(EXCERPTED TEXT Opens)
Hi!
I've just been discussing a situation devs frequently encounter when developing apps that need to ensure prevention of duplicate charges. In summary, I'm proposing that the idempotency key is hampered because it will return a failed first charge when you try to create a second updated charge with a different source (using the same key).
I'm proposing a success key version of the idempotency key that will only return an error when there is a another successful charge with that same key.
Allow me to explain via the chat thread pasted below:
[18:23] <jonthewayne> quick q - we just discovered that if we create a charge with an idempotency key that fails, and then make another charge with a different source but the same key...that second charge will not try a new charge, it just shows the first bad charge in the logs and returns a stripe error
[18:23] <jonthewayne> is this expected? because it would totally destroy the usefullness of an idempotency key, wouldn't it? shouldn't they only match for previously successful transactions??
[18:56] <praboud> jonthewayne: that's expected behaviour
[18:56] <praboud> why are you reusing idempotency keys for different requests?
(EXCERPTED TEXT Closes)
**QUESTIONS:**
[1] In the post about idempotency keys, list the timestamp and username for each chat message in the pasted thread, in order.
[2] Copy the part of the post about idempotency keys from "I'm proposing a" to "previously successful transactions??".
Rely only on the post above.
(DATASET CONTENT Opens)
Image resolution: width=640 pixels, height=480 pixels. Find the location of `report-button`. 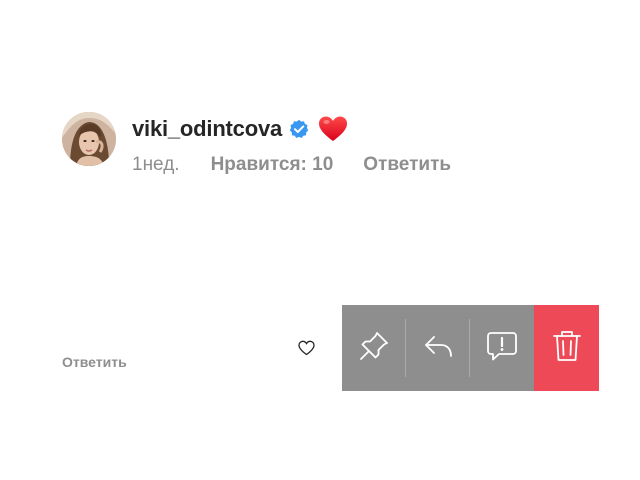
(DATASET CONTENT Closes)
**EXERCISE SOLUTIONS:**
[1]
[18:23] jonthewayne
[18:23] jonthewayne
[18:56] praboud
[18:56] praboud

[2]
I'm proposing a success key version of the idempotency key that will only return an error when there is a another successful charge with that same key.
Allow me to explain via the chat thread pasted below:
[18:23] <jonthewayne> quick q - we just discovered that if we create a charge with an idempotency key that fails, and then make another charge with a different source but the same key...that second charge will not try a new charge, it just shows the first bad charge in the logs and returns a stripe error
[18:23] <jonthewayne> is this expected? because it would totally destroy the usefullness of an idempotency key, wouldn't it? shouldn't they only match for previously successful transactions??